Surfactant-intercalated clay films for electrochemical catalysis. Reduction of trichloroacetic acid

• Published in: Analytical chemistry (Washington) Vol. 63; no. 19; pp. 2163 - 2168
• Main Authors: Hu, Naifei, Rusling, James F.
• Format: Journal Article
• Language: English
• Published: Washington, DC American Chemical Society 01.10.1991
• Subjects: Aluminum Silicates - chemistry; Catalysis; Chemistry; Clay; Electrochemistry; Electrodes: preparations and properties; Exact sciences and technology; General and physical chemistry; Other electrodes; Oxidation-Reduction; Surface-Active Agents; Trichloroacetic Acid - chemistry; Cobalt Complexes; Nitrogen heterocycle; Cationic surfactant; Organic ligand; Chemical mediator; Transition metal Complexes; Experimental study; Composite material; Macrocycle; Pyrographite; Quaternary ammonium compound; Electrodes; Chemical reduction; Electrocatalysis; Metallophthalocyanine; Colloidal state; Modified material
• ISSN: 0003-2700; 1520-6882
• DOI: 10.1021/ac00019a017

Composite films made from insoluble dialkyldimethylammonium surfactants and clay colloids were evaluated for electrochemical catalysis. When cast on pyrolytic graphite (PG) electrodes from chloroform, the films act as charge-transfer barriers toward multivalent electroactive ions in solution. They take up ions with hydrophobic ligands, e.g. tris-(2,2'-bipyridyl)cobalt(II).

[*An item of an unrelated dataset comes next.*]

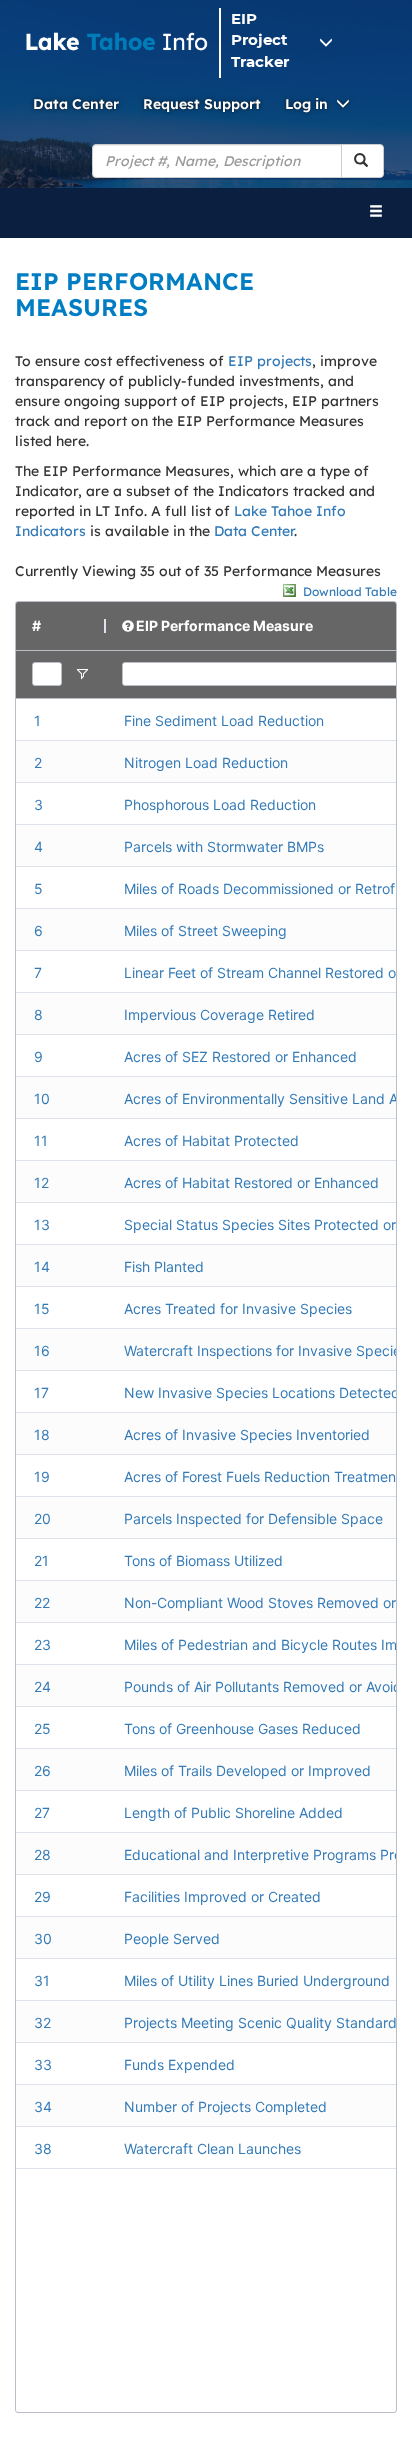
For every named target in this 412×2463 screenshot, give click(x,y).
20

To make catalytic electrodes, water-insoluble cobalt and iron phthalocyanines (CoPc and FePc) were dissolved in surfactant-clay dispersions in chloroform and cast on PG. Films containing CoPc were 35-fold more active than FePc films for catalytic reduction of trichloroacetic acid. CoPc films decreased overpotential for reduction of trichloroacetic acid by about 0.5 V compared to 0.05 V for FePc. These MPc films gave stable catalytic currents for at least 10 days. Catalytic current vs temperature plots for reduction of trichloroacetic acid showed linear branches with intersection points close to reported gel-to-liquid crystal-phase transition temperatures. Charge transport was faster in the liquid crystal than the gel phase of the films. Observation of phase transitions suggests a multibilayer structure.